◆ **WHAT THE EXERCISE ASKS**
Find every line in the data that contains the word "beside". Return each of those lines.

◆ **EXERCISE MATERIAL**
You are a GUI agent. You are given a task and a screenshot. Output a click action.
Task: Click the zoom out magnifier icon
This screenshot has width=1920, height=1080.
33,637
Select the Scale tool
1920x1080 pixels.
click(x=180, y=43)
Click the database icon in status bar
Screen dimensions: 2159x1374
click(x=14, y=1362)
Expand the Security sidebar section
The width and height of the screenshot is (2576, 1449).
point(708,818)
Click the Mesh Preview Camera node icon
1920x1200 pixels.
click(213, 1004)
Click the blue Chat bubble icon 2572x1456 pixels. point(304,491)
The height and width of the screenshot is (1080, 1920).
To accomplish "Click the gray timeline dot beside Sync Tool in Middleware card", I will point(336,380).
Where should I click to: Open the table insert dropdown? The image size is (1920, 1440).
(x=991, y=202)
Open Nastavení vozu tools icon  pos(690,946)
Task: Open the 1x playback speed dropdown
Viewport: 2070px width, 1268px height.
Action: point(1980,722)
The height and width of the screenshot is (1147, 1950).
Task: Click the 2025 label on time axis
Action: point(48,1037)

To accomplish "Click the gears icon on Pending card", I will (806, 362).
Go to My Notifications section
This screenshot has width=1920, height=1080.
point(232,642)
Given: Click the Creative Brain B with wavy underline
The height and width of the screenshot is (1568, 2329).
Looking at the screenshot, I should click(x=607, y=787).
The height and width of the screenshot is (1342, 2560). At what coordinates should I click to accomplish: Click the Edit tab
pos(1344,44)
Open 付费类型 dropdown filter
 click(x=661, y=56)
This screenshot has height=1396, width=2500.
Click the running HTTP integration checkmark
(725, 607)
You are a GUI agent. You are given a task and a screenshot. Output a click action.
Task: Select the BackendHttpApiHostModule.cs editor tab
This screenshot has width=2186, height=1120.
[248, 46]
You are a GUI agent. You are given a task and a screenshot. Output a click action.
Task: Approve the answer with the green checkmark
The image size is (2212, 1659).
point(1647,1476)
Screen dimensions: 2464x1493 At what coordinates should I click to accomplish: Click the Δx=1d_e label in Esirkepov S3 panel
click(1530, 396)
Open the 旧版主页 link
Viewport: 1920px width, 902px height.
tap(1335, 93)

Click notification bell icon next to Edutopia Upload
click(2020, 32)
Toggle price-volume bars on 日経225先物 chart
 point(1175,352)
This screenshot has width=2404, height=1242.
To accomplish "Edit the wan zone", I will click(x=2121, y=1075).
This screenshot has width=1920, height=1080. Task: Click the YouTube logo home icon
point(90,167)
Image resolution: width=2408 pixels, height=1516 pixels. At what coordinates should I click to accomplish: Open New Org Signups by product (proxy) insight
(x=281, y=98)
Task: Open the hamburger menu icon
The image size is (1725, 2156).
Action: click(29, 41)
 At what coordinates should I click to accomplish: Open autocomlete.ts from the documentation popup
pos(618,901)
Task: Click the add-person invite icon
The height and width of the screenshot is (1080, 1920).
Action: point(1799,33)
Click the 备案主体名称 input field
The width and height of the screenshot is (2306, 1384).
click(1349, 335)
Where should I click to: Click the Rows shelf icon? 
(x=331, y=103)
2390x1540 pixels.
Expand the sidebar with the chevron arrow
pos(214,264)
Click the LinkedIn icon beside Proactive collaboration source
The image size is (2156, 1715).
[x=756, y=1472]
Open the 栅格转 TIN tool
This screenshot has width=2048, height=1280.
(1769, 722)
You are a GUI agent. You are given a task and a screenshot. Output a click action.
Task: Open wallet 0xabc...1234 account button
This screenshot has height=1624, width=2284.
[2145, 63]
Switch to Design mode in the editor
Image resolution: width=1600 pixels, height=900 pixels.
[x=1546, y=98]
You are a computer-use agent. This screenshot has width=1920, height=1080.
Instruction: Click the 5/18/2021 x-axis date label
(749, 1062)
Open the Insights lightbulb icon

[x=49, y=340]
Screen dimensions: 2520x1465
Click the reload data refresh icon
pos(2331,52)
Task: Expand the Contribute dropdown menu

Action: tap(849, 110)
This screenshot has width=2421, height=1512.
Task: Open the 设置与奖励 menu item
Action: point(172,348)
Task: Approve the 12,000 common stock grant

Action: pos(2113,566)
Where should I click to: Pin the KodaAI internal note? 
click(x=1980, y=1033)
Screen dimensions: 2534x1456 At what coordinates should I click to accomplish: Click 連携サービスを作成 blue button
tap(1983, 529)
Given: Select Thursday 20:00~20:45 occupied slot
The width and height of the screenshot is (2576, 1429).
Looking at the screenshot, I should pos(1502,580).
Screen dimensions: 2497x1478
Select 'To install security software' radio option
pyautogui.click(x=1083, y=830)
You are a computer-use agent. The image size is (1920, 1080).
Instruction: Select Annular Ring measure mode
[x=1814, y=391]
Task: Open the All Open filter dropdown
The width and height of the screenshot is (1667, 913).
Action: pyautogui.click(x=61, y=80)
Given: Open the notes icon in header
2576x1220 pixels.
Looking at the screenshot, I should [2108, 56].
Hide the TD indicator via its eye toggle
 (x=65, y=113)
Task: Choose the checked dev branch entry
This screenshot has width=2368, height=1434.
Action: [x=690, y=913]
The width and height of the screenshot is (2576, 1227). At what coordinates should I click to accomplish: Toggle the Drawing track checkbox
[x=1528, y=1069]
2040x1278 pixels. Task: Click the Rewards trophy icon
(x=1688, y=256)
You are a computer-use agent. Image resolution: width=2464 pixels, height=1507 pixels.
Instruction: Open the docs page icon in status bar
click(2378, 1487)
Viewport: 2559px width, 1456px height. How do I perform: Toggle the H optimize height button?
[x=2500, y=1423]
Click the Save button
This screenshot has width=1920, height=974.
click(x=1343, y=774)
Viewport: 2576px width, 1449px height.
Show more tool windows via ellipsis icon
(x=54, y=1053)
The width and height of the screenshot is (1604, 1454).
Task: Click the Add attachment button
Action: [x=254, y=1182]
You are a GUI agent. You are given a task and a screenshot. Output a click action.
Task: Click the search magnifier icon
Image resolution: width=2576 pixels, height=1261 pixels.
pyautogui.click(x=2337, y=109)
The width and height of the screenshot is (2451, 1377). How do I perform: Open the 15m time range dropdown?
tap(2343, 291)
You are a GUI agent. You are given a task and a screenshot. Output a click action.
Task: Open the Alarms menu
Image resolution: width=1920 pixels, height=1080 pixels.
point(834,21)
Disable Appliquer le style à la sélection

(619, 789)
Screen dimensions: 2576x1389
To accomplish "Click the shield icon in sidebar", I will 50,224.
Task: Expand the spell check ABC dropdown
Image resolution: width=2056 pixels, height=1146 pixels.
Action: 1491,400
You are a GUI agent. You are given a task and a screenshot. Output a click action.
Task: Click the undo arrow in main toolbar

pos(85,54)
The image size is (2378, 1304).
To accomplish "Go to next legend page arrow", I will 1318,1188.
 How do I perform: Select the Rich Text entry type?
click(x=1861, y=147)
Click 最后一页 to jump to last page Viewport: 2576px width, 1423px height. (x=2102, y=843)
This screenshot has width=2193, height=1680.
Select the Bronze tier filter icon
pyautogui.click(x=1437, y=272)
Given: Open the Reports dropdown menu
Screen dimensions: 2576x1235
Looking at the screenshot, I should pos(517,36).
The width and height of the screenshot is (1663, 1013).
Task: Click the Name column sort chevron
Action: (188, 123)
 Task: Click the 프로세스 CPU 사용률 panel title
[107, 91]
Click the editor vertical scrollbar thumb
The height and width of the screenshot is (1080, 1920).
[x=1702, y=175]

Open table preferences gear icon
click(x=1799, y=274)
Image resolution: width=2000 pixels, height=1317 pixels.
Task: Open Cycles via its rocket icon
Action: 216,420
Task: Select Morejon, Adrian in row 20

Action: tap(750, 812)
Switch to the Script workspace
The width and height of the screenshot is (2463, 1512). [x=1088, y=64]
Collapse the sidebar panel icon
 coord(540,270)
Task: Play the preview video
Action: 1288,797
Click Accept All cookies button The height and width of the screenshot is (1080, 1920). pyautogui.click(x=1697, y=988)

◆ **YOUR SOLUTION**
To accomplish "Click the gray timeline dot beside Sync Tool in Middleware card", I will point(336,380).
Click the LinkedIn icon beside Proactive collaboration source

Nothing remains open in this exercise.